An interesting idea just popped into my head, as a combination of my explorations through the dom preprocessor and my attempt at deferring editsection replacement till after parsing is done so that skins can modify the markup used in an editsection link in a skin-specific way without breaking things, and so that we can stop fragmenting the parser cache by user language just for edit section links.
A postprocessor. It would be quite interesting if instead of html we started outputting something like this in our parser output: <root><html><p>foo</p><h2></html><editsection page="Foo" section="1">bar</editsection><html>bar</h2><p>baz</p><h2></html><choose><option><html><p>foo</p></html></option><option><html><p>bar</p></html></option><option><html><p>baz</p></html></option></choose></root> ((don't get scarred off by all the entities, this is nothing new, try looking at a preprocess-xml cache entry))

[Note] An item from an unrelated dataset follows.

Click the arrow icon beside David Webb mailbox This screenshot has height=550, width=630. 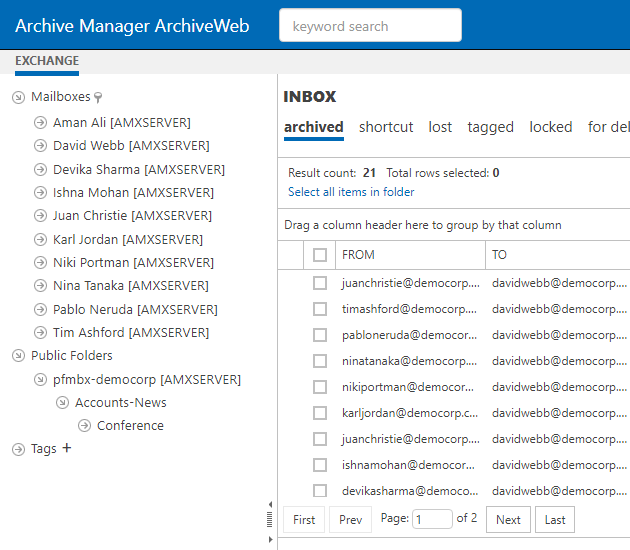tap(40, 146)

Course this is a Postprocessor_DOM oriented look, like Preprocessor_Hash we'd have a Postprocessor_Hash and it would store a different format like we already do with Preprocessor_Hash (serialized?).
The idea being the creation of new markers that aren't 100% parsed but are outputted in a easy to deserialize format and finish parsing with minimal work and extensions can output and have a postprocessor hook expand later on. In essence the idea here is two fold. Firstly things like the <editsection page="Foo" section="1">bar</editsection> I tried to introduce now is no longer a hack. And we can try to start deferring minimal processing cost things which fragment the parser cache if they aren't needed. Ideally in the future if something like {{int:asdf}} isn't used in a [[]] or in a parser function and is just a base level bit of display isolated from the rest of the WikiText we might be able to output it in a way that we don't have to fragment the cache by user lang but can still output the message in the user's lang by deferring it. And as a big extra bonus, think of the RandomSelection extension. Right now extensions like RandomSelection end up disabling the entire parser cache for a page, just so they can output a random one of a series of options. With a postprocessor they could instead craft partially parsed output where all the normal wikitext is still parsed, but all the options given in the source text are outputted and the postprocessor handles the actual random selection on each page view, only outputting one of the three html nodes. Likewise we might be able to implement "Welcome {{USERNAME}}!" without fragmenting the cache by user or having to disable it.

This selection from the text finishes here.